Anche in Italia una nave di Greenpeace rischiò di affondare, l'Alatair, e sempre a causa dell'esercito francese. Nell’ottobre 1995 la nostra Altair navigava nell’Adriatico . Venuti a sapere che una nave da guerra francese era Brindisi, organizzammo un'azione di protesta.  Partimmo all’alba con i nostri gommoni nel porto e gli attivisti si legarono agli ormeggi per non far partire la nave. Le facce dei militari francesi erano divertite mentre ci sparavano getti d’acqua e offrivano cioccolatini agli attivisti incatenati. Quei sorrisi, quando si accorsero che la nave che stava manovrando in porto aveva il logo di Greenpeace, si spensero di colpo. L’Altair ormeggiò parallela alla nave francese impedendole di levare l’ancora senza bloccare il resto del porto.

Dopo una mezz’ora di cannoneggiamento ad acqua, i commando francesi – in tenuta da guerra come a Mururoa – abbordarono la nostra nave lanciando lacrimogeni. Dovemmo scappare dalla cabina di guida a causa del fumo. I militari francesi misero indietro tutta e l’Altair indietreggiando cominciò a sbattere contro il molo. L’equipaggio di Greenpeace riuscì a fermare la nave che nel frattempo aveva subito uno squarcio.

L’azione – effettuata a fine ottobre poco prima di uno dei test atomici - oltre che in Italia ebbe un grande risalto in tutta Europa.  In quei mesi avevamo davvero mobilitato i cuori e le menti della maggior parte degli italiani, con sondaggi che superavano il 90% di opposizione ai test nucleari. Quest’anno, per la campagna referendaria del 12 e 13 giugno abbiamo organizzato azioni di protesta, per fortuna meno drammatiche, ma che hanno impegnato tutte le nostre energie. Dall'anniversario di Cernobyl alle azioni del Colosseo, Ponte Vecchio, Campanile di San Marco; la protesta de "ipazzisietevoi.org" e poi il bidone di scorie sulla Terrazza del Pincio; la scalata del balcone di Palazzo Venezia; lo striscione dello Stadio Olimpico durante la finale di Coppa Italia!

Come sapete bene, la campagna nucleare è quella con cui siamo nati ma non è l'unica: c'è la difesa del mare, la protezione delle foreste, la lotta agli OGM e per un futuro senza sostanze tossiche, il clima. Negli anni Greenpeace ha ottenuto tante vittorie ma ce ne sono alcune che rimangono a tutt'oggi fortemente impresse nella memoria di molti di voi: il trattato internazionale che protegge per cinquant'anni l'Antartide da esplorazioni petrolifere e minerarie, la messa al bando delle spadare, la moratoria internazionale sulla caccia baleniera, il divieto di sversamento di scorie nucleari in mare, la protezione di migliaia di ettari di foresta primaria.

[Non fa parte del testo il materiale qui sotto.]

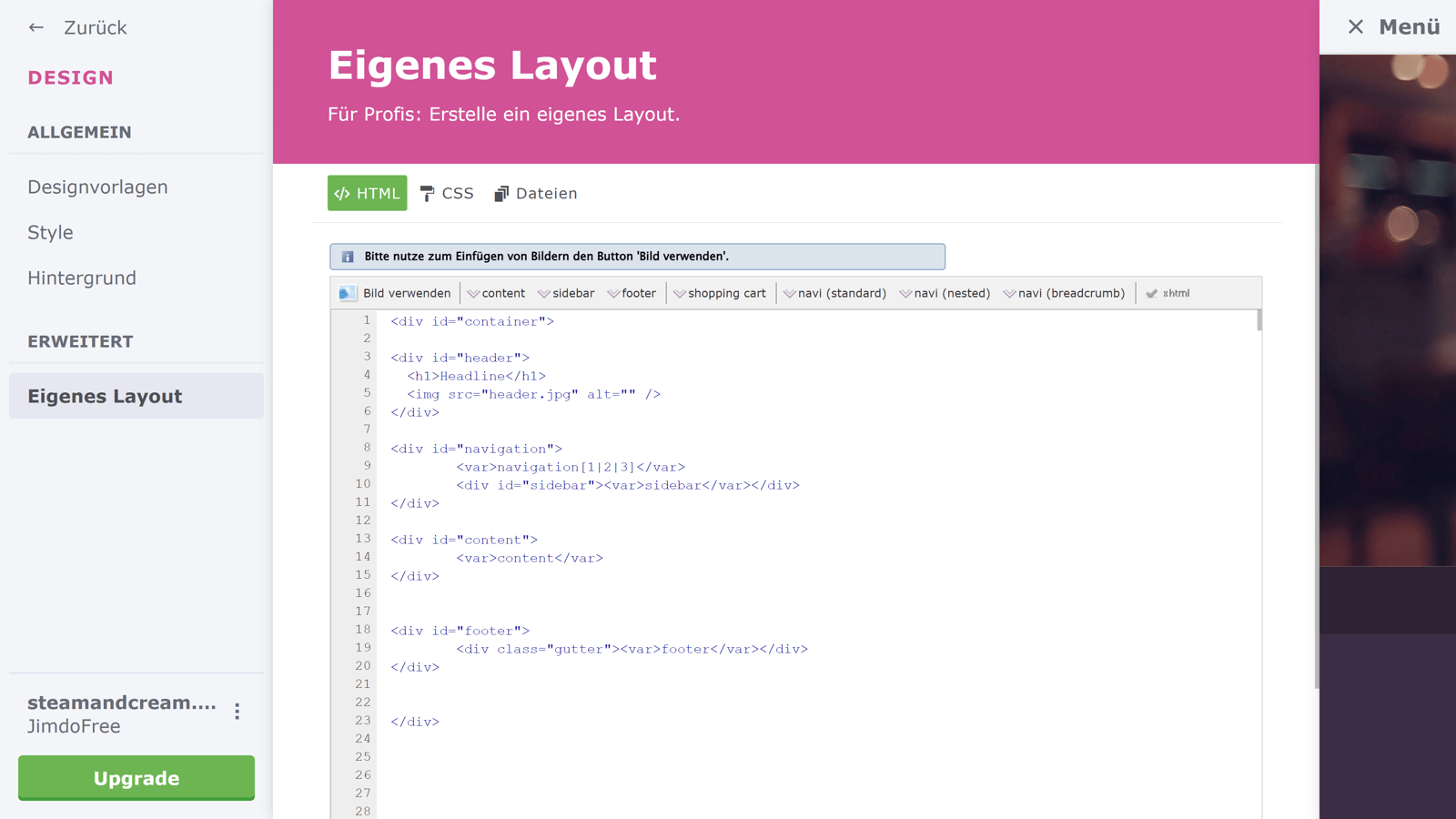Switch to the Dateien tab
1456x819 pixels.
pos(535,193)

A 40 anni, da gruppo di pochi attivisti siamo felici di constatare che siamo  cresciuti fino a poter contare su milioni di sostenitori in tutto il mondo. Oggi il nostro impegno è spostare risorse dai Paesi occidentali a quelli emergenti, dove l'urgenza e la gravità di eventi atmosferici estremi si scontra con il colpevole disinteresse dei governi ancora troppo legati a combustibili fossili e fonti di energia dannose per il clima. È anche in Cina, India, Africa che si gioca la partita per salvare il pianeta dai cambiamenti climatici, i cui principali responsabili restano i Paesi industrializzati.

Mai come nel 21esimo secolo l’unica pace possibile è verde: per evitare le guerre tra gli uomini bisognerà proteggere le risorse del pianeta.